One thing that Toys “R” Us, Sears and Forever 21 have in common is that all three cases are administratively insolvent. Vendors who extended credit to the debtor after the petition date in reliance on the debtor’s assurances that it had adequate “DIP” financing to justify new credit terms got stuck a second time when there were inadequate funds to pay the administrative claims of vendors that had supplied the debtor post-petition. I emphasize “of vendors” because, fortunately, apparently there was enough money to treat post-petition professional fees much more generously.

There is a simple rule in chapter 11: The debtor is supposed to at least fully pay claims that arise after the petition date. Some post-petition losses are OK; businesses rarely turn around on a dime. But chapter 11s are not supposed to get to the point where vendors who supported the debtor in chapter 11 and showed their faith with new credit got materially hurt a second time.

Bankruptcy judges by their nature are compassionate. They want to preserve jobs and facilitate a successful reorganization in order to preserve a customer so that pre-petition creditors can make back their losses. But a bankruptcy judge cannot be expected to conduct extensive financial diligence. For that, the court must rely on the committee and other interested parties to bring matters to the court’s determination.

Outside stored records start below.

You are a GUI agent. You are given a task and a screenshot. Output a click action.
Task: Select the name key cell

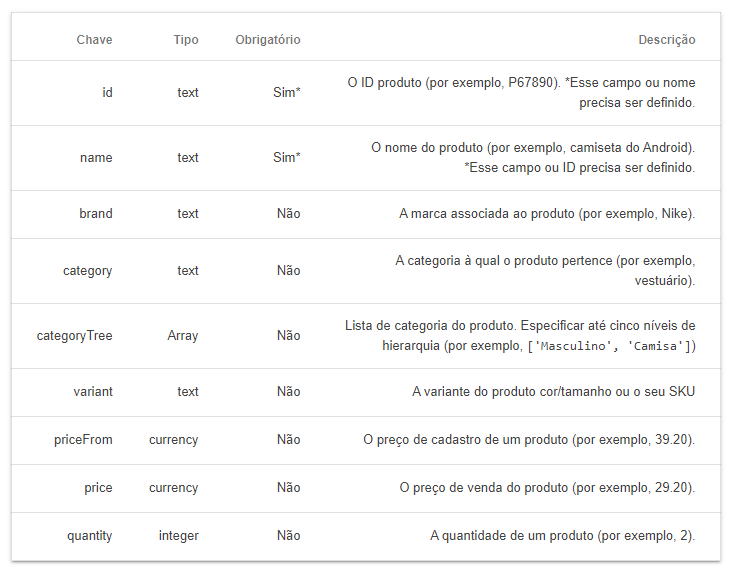pyautogui.click(x=96, y=158)
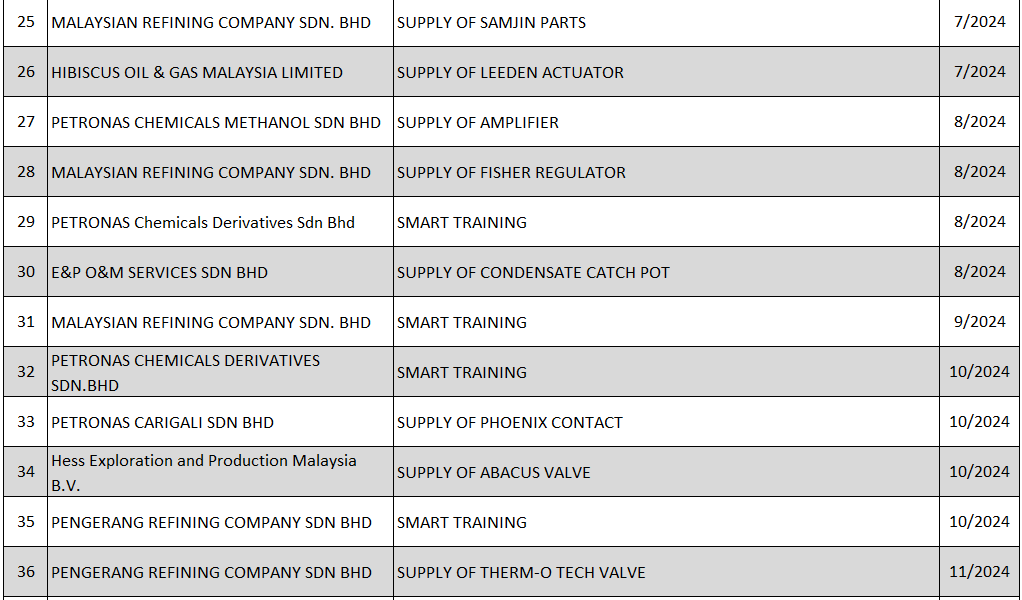1022x600 pixels.
Task: Select the Supply of Therm-O Tech Valve cell
Action: coord(521,572)
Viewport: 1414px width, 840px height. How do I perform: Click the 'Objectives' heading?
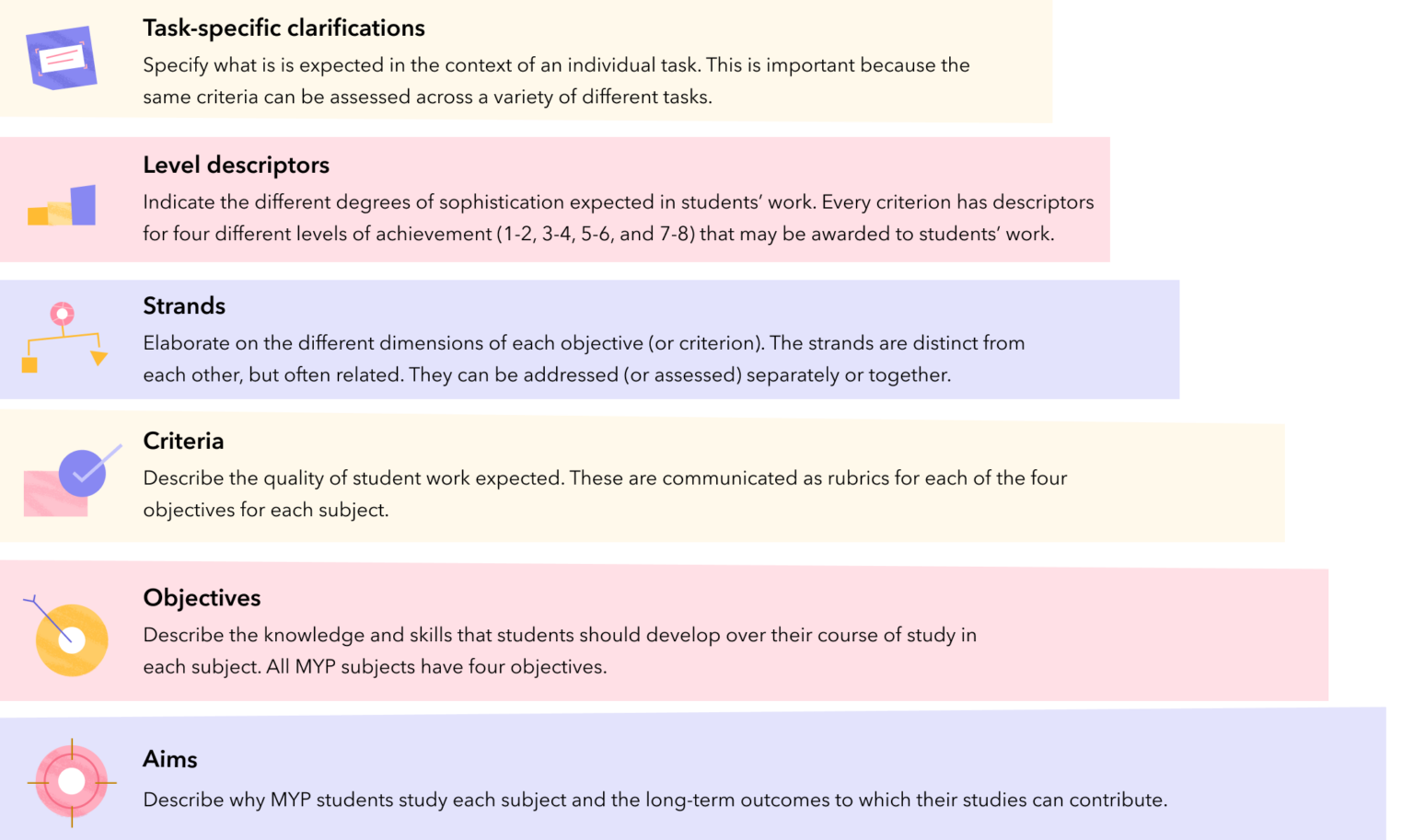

Management is accountable to its board. Management wants to preserve the debtor’s business — including their own jobs. But management and its advisors also recognize that secured creditors have great control. Debtors have relatively little leverage in this situation. It is good for a secured creditor for the debtor to obtain as much goods as possible on unsecured post-petition credit. It is important to pacify the bank, so, the incentive is to push the pedal hard for post-petition trade credit. Additional collateral comes at the expense of unsecured creditors who might not have knowledge of the debtor’s true finances. Many creditors hear about a huge new “DIP” facility as a reason to extend post-petition credit without realizing that, after roll-ups and carve-outs, there might not be very much additional liquidity for the debtor, or that the DIP-financing headline number really never can be reached because the debtor does not have sufficient collateral on a borrowing base formula to draw down as many dollars as in the headline number. But the debtor might be able to get there if it can induce (seduce?) vendors to ship on open terms post-petition.

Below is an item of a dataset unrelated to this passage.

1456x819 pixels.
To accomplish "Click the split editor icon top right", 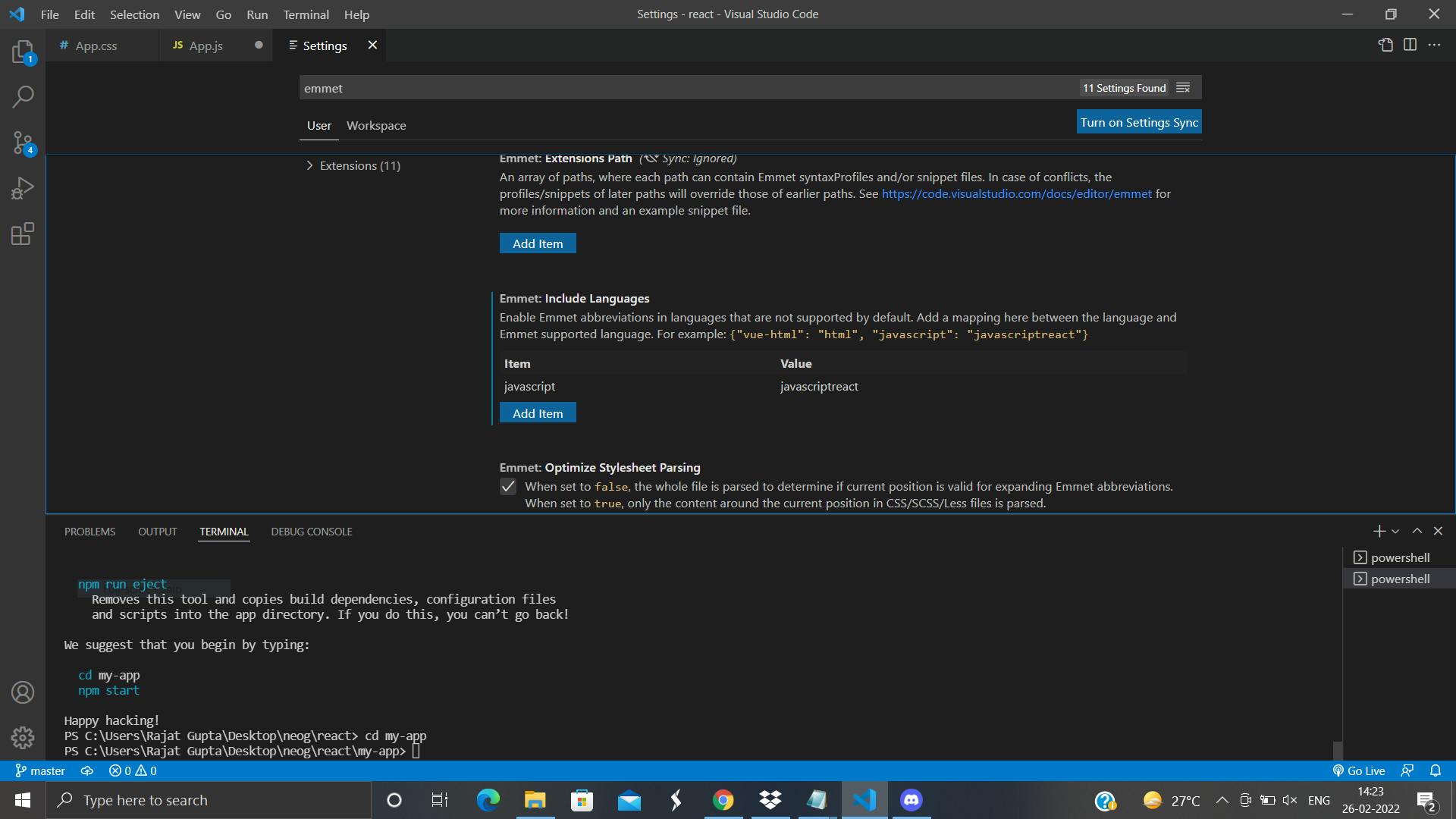I will point(1410,44).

In most large cases, and increasingly so in middle-market cases, the debtor engages a chief restructuring officer. CROs understand the bankruptcy process. The idea is that management should be able to focus on fixing and running the business rather than dealing with chapter 11 issues. One such issue is preparation of and compliance with the budget. Post-petition spending is supposed to be within budget parameters, but typically, financial reporting does not enable the court or creditors outside of the case’s inner circle to ascertain how far out on a limb the debtor is. It is the job of the CRO to keep interested parties fully informed as to whether the debtor is reaching a point of no return. The CRO’s job is not simply to monitor; the CRO must speak up and cause management to stop ordering or accepting goods and services for which the CRO has reasonable belief the debtor will not be able to pay. The CRO should be held accountable if they fail to do so, and if the CRO is overruled by the board, then the board must be held accountable.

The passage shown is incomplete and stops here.